→ **Work task**: The line containing "This screenshot has width=1320, height=779." marks the start; extract exactly from it through the last line of the entries, and omit any pictures.

Screenshot grounding data:
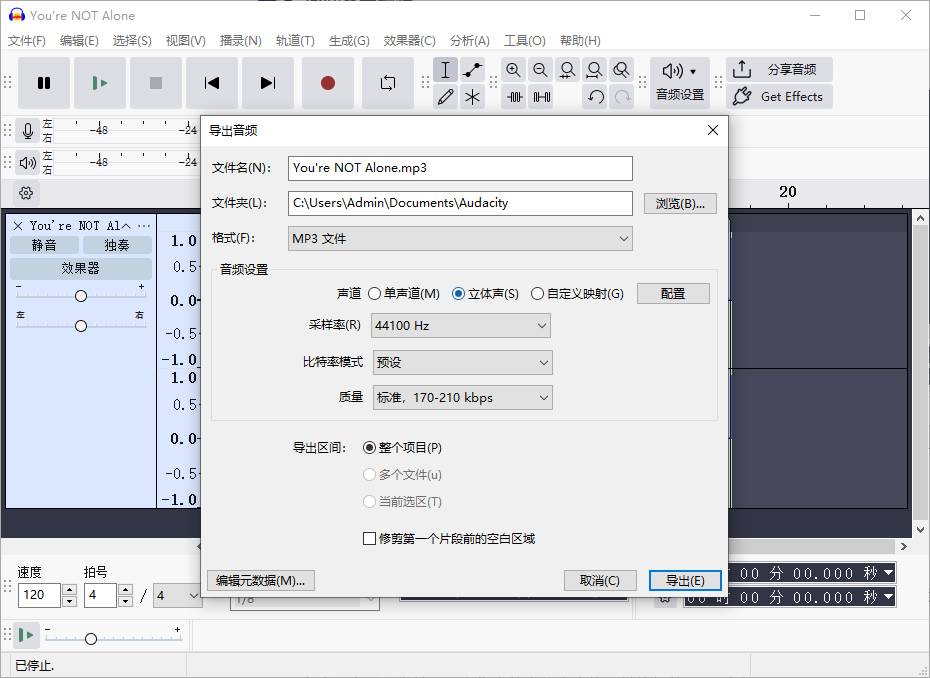This screenshot has width=930, height=678.
Task: Click the Silence audio selection icon
Action: coord(540,95)
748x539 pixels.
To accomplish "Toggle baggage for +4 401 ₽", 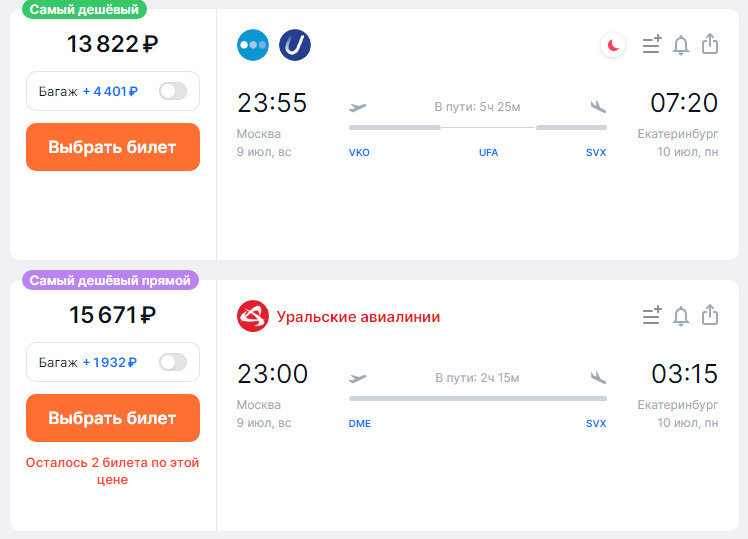I will tap(173, 91).

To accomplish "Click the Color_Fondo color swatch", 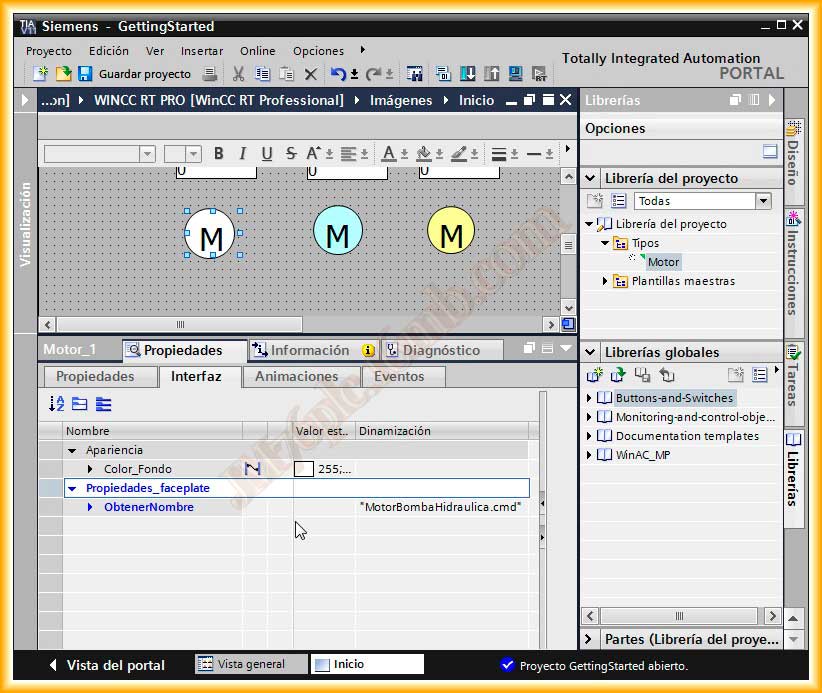I will (x=304, y=469).
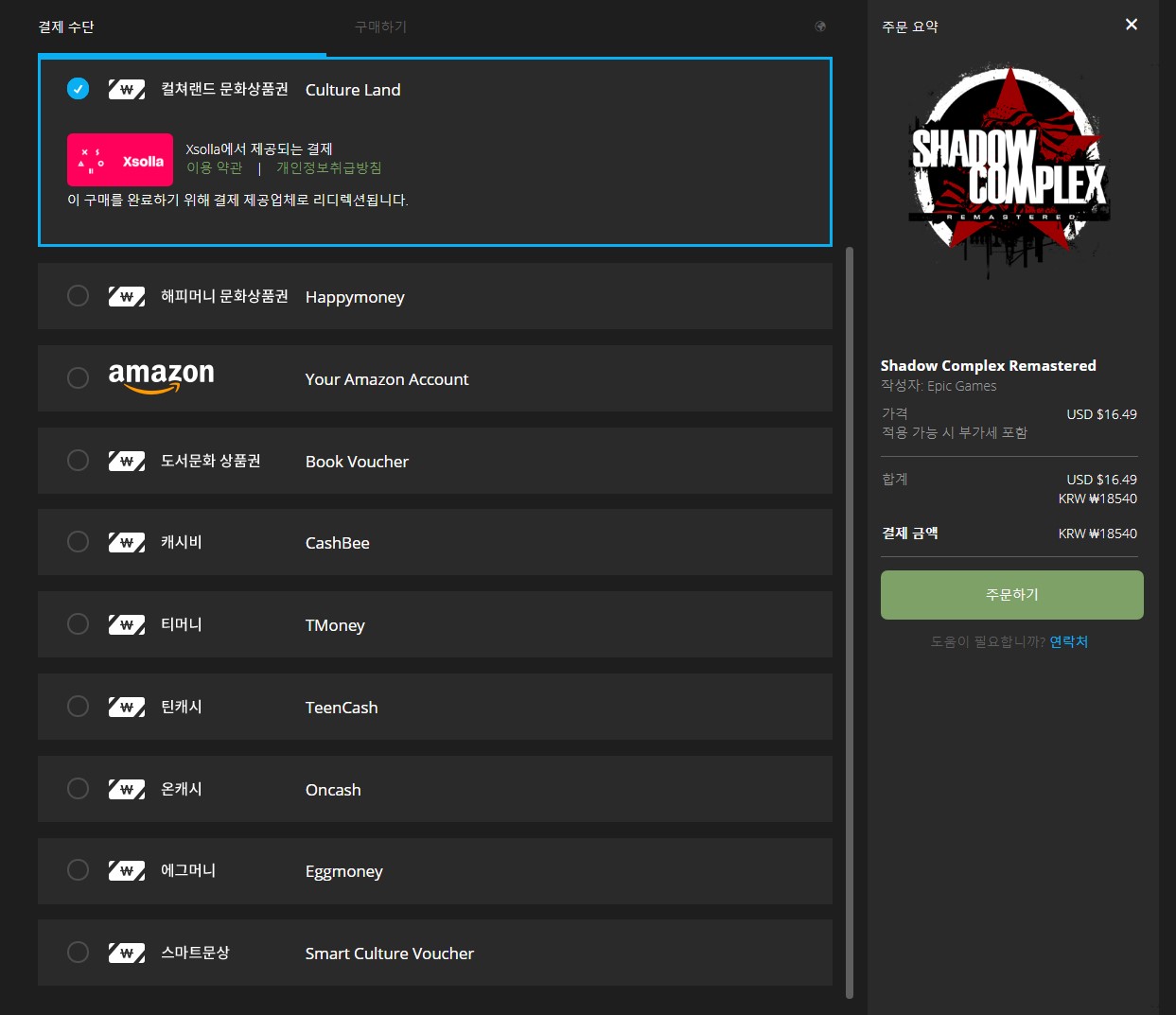Pick the TeenCash payment radio button
Image resolution: width=1176 pixels, height=1015 pixels.
tap(79, 707)
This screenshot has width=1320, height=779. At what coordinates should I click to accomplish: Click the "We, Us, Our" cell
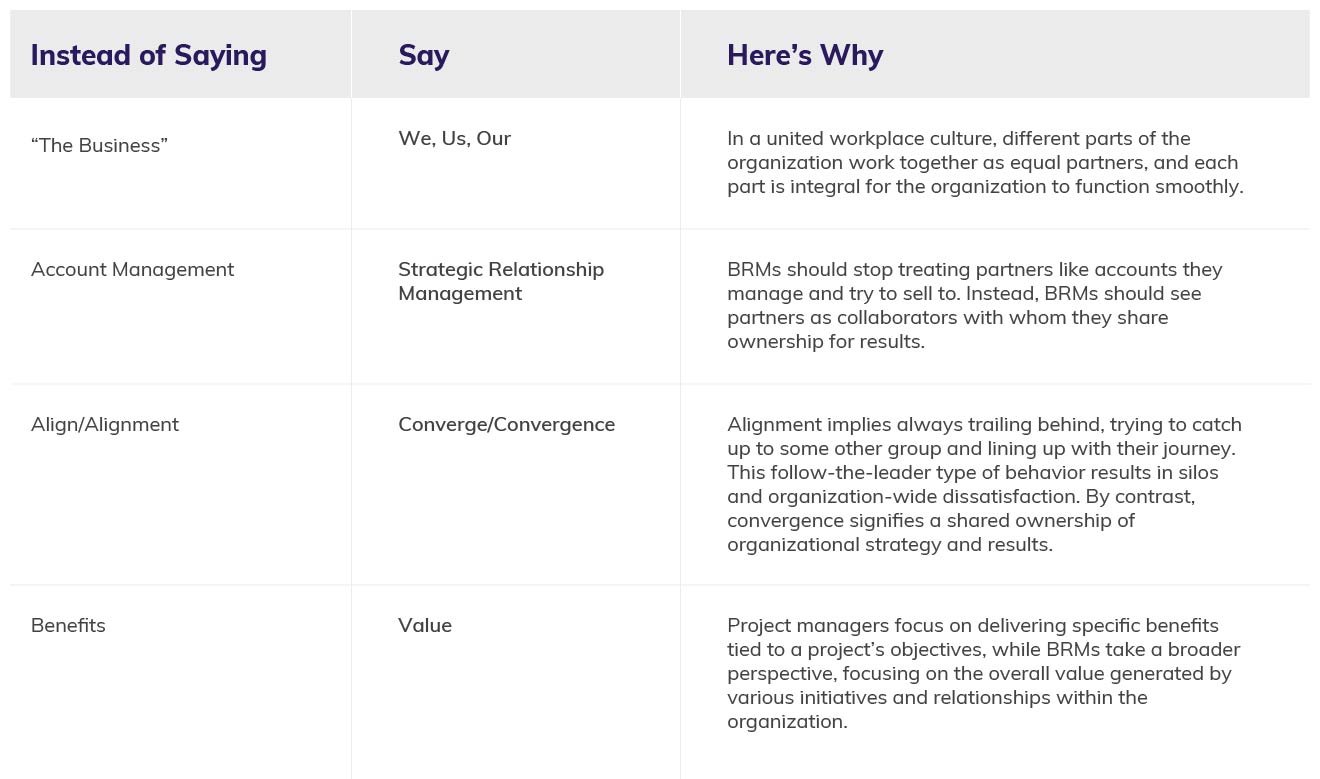pos(454,139)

→ **Task answer**:
This screenshot has width=1320, height=779. At what coordinates should I click to accomplish: Click the "We, Us, Our" cell
pos(454,139)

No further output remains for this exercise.